# jerky shooter at TSC



## chris_harper (Feb 24, 2007)

anyone ever try the jerky making supplies at tractor supply company? my local store has a jerky gun/kit for like $20. they have various bbq supplies i noticed today. i haven't been there in awhile, and went there today.


----------



## deejaydebi (Feb 24, 2007)

The jerky gun thing is kind of fun. And for the price ...not a bad deal.


----------



## deejaydebi (Feb 24, 2007)

They have all kinds of crazy attachments for those shooters. You can even get this mold to make pretend ribs like they serve at Burger King! 
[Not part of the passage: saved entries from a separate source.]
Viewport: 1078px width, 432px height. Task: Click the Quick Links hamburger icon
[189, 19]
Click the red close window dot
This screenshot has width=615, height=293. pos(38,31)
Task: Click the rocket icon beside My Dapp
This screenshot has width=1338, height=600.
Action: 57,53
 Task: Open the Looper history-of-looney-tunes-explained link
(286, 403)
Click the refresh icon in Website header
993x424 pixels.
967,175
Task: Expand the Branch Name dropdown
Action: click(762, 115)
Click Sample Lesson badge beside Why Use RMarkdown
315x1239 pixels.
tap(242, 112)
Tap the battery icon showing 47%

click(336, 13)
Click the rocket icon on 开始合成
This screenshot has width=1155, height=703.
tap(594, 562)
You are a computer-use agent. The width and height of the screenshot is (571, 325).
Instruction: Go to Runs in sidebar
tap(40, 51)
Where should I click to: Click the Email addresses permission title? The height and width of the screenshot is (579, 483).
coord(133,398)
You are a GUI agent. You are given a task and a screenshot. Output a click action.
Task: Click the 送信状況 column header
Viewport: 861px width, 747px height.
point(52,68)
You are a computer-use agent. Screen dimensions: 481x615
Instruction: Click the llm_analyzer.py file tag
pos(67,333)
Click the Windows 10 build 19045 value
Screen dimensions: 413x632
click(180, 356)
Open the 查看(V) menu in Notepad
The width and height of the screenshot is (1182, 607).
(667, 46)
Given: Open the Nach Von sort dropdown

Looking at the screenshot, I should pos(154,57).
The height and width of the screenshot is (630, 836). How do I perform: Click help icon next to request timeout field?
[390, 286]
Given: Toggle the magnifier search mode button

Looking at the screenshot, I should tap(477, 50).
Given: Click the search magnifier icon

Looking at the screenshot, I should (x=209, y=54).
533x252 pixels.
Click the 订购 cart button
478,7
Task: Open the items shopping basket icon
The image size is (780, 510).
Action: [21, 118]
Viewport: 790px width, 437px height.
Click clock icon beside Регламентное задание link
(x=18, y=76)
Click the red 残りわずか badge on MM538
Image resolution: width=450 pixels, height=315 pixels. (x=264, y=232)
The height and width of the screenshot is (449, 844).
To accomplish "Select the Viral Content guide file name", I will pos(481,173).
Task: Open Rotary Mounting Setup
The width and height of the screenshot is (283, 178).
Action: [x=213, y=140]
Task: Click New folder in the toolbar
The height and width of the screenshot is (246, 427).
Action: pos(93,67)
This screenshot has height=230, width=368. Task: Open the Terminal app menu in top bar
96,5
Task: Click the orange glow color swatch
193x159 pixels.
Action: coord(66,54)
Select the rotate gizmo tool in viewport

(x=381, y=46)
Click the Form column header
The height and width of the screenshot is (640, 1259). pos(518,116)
The Jerky Shooter comes with the small slim jim tube and a flat jerky tube.


----------



## lovetosmoke (Feb 24, 2007)

I have a Jerky Shooter.  I really like using it to make flat ground jerky.
The only complaint I would have about mine is its size.  I bought the little one that is the size of a caulking gun.  I have to fill it constantly.  I wish I would have bought the cannon.  But if you are not going to use it that much the shooter would probably be big enough for almost anybody.


----------



## meat~smoker in n.j. (Feb 24, 2007)

This jerky shooter seems like it`s hitting the popularity chart...I been waiting  for some while now to get one ,,,, waiting for my order to come from hi-mountain ..gonna make jerky following  there instructions for the whole muscle way 1st ....then I guese the shooter will be on my next toy list to purchase !! looking forward to pics & tips there chris !! As always  thanks again........charlie


----------



## deejaydebi (Feb 28, 2007)

I saw somewhere on the net you can buy extra tubes and fill it with the meat then you just keep shooting!


----------